Dataset extract:
......

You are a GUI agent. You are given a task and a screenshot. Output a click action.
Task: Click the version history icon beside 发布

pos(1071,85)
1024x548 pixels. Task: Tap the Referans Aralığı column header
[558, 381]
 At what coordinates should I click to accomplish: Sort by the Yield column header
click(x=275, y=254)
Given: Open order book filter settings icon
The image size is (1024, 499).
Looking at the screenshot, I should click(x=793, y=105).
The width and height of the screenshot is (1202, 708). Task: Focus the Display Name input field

......

Exercise aim:
Print out the whole listing, with every line exactly as it appears.

Result for this task:
You are a GUI agent. You are given a task and a screenshot. Output a click action.
Task: Click the version history icon beside 发布

pos(1071,85)
1024x548 pixels. Task: Tap the Referans Aralığı column header
[558, 381]
 At what coordinates should I click to accomplish: Sort by the Yield column header
click(x=275, y=254)
Given: Open order book filter settings icon
The image size is (1024, 499).
Looking at the screenshot, I should click(x=793, y=105).
The width and height of the screenshot is (1202, 708). Task: Focus the Display Name input field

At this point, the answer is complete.